■ Goal of the exercise: Read the records that follow and state how many lines hold "Open", adding nothing else.

■ Data to use:

......

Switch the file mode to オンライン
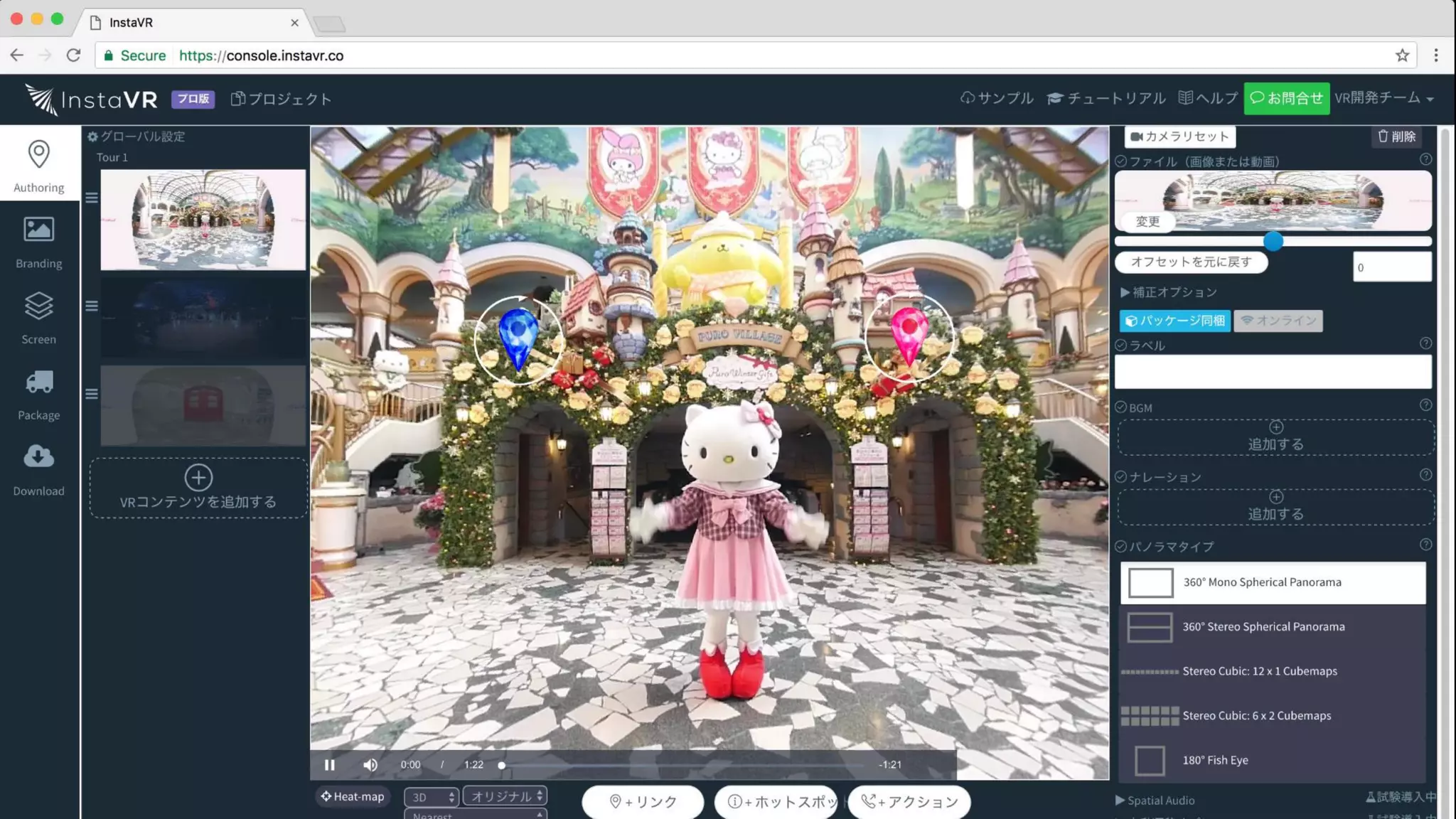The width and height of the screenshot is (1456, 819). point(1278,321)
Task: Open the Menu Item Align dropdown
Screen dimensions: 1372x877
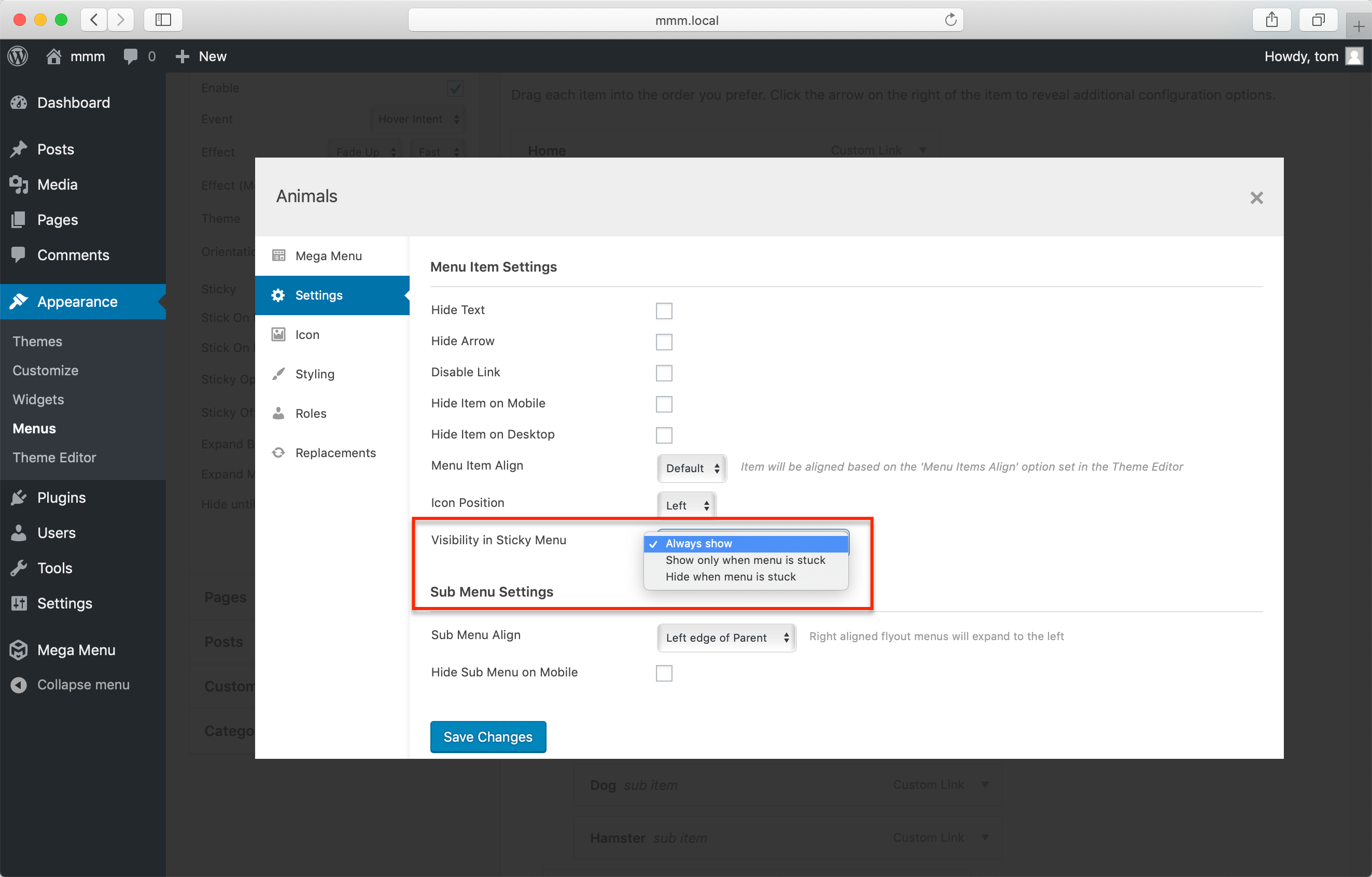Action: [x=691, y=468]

......

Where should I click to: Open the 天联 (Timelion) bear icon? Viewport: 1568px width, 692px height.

......

■ Your solution: 2